Keduanya berbaris rapi untuk masuk ke dalam teater, Angga berdiri di belakang Arin untuk menjaga perempuan itu. Arin yang menyadari hal tersebut langsung menoleh dan melayangkan senyumannya ke arah Angga.

"Tiketnya, Mbak," ucap penjaga teater kepada Arin yang langsung memberikan dua tiket miliknya dan akhirnya mereka berdua bisa masuk ke dalam teater.

Setelah berjalan cukup jauh, keduanya sampai di kursi yang mereka pesan. Tempatnya paling ujung dan Arin memutuskan untuk duduk di sana, tepat di sebelah tangga dan Angga duduk di sisinya.

Cukup lama mereka menunggu film dimulai sehingga keduanya kembali melanjutkan perbincangannya di luar. Angga memperlihatkan video-video yang ayahnya berikan kepada Arin. Perempuan itu tersenyum setelah melihatnya.

"Mama kamu hebat banget ya," ucap perempuan itu dengan penuh haru. Sebelumnya Mila hanya bisa menggerakkan jarinya, kini perempuan paruh baya itu sudah bisa menggerakkan penuh tangannya.

"Iya, aku aja nggak nyangka, mama bisa sehebat itu."
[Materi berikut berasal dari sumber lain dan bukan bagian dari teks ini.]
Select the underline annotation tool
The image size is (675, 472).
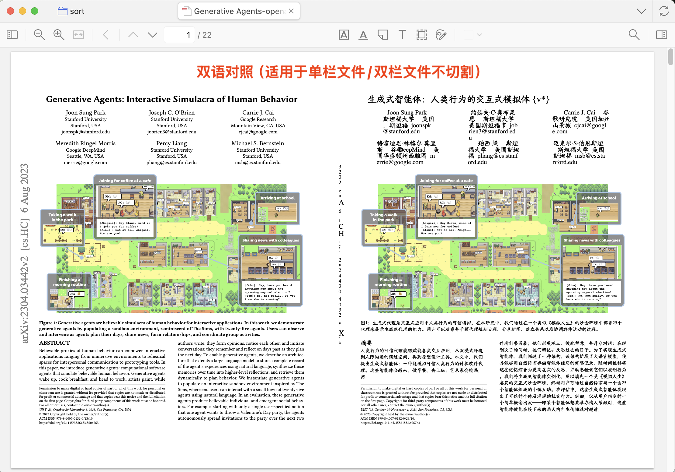tap(363, 34)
Tiba-tiba, lampu teater mati yang mengartikan bahwa film akan dimulai. Angga memasukkan ponselnya ke dalam saku celana dan mulai fokus pada layar di depan mereka.
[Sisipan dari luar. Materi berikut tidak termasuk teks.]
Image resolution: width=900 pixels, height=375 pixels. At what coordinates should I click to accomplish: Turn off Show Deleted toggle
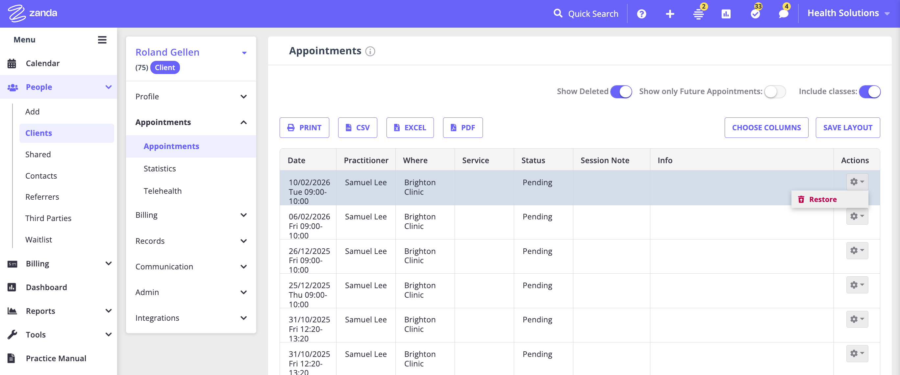[621, 92]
Film bertemakan hubungan jarak jauh itu berhasil membuat Arin meneteskan air matanya, Angga yang melihat hal itu tidak bisa tinggal diam dan langsung merangkul tubuh kecil milik Arin.

Elusan halus pria itu lakukan di sudut bahu Arin yang terus menangis pelan.

"Udah dong, jangan nangis gitu," bisik Angga menenangkan.

Arin kemudian mengusap air matanya yang terus mengalir dan berusaha untuk tetap tenang.

Setelah satu jam berlalu, Arin sudah berhenti menangis dan mulai menikmati film. Tangan Angga masih merangkulnya dengan nyaman dan Arin tidak mempermasalahkan hal itu.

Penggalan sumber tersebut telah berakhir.